_INSTRUCTIONS FOR THE TASK_. Reproduce verbatim the portion of the article on Linux game pricing that runs from "If you had the" up to and including "for-purchase game software.".

--- BEGIN PASSAGE SHOWN ---

Spotlight Features

It’s a Roll of the Dice for Linux Game Makers

If you had the option to pick your own price for a computer game that only runs on your Linux rig, would you pay to play? Not if you are a typical Linux gamer. At least, that’s the popular perception of fans of free and open source software. Linux is available freely. So why pay for a game — or any other Linux app — when the FOSS mantra is based on a no-cost buy-in?

The team behind the Humble Bundle set of computer games is trying to buck the notion that Linux users are cheapskates. That company allowed its customers to name their own prices to purchase and download their software. Then they parsed the results by what OS the downloaders used.

Linux users were the most generous when compared to Windows and Mac game players. In fact, Linux users were often willing to pay more than Mac or Windows users when given the chance to name their own price for the for-purchase game software.

--- END PASSAGE SHOWN ---
--- BEGIN INFORMATION SUPPLIED ---

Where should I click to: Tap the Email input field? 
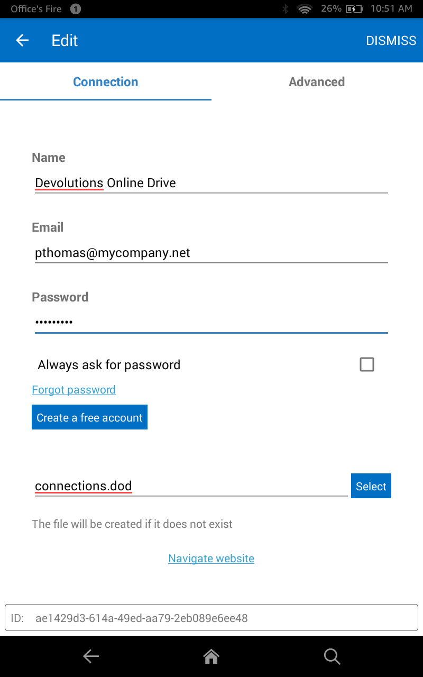(x=212, y=253)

--- END INFORMATION SUPPLIED ---

_OUTPUT_.
If you had the option to pick your own price for a computer game that only runs on your Linux rig, would you pay to play? Not if you are a typical Linux gamer. At least, that’s the popular perception of fans of free and open source software. Linux is available freely. So why pay for a game — or any other Linux app — when the FOSS mantra is based on a no-cost buy-in?

The team behind the Humble Bundle set of computer games is trying to buck the notion that Linux users are cheapskates. That company allowed its customers to name their own prices to purchase and download their software. Then they parsed the results by what OS the downloaders used.

Linux users were the most generous when compared to Windows and Mac game players. In fact, Linux users were often willing to pay more than Mac or Windows users when given the chance to name their own price for the for-purchase game software.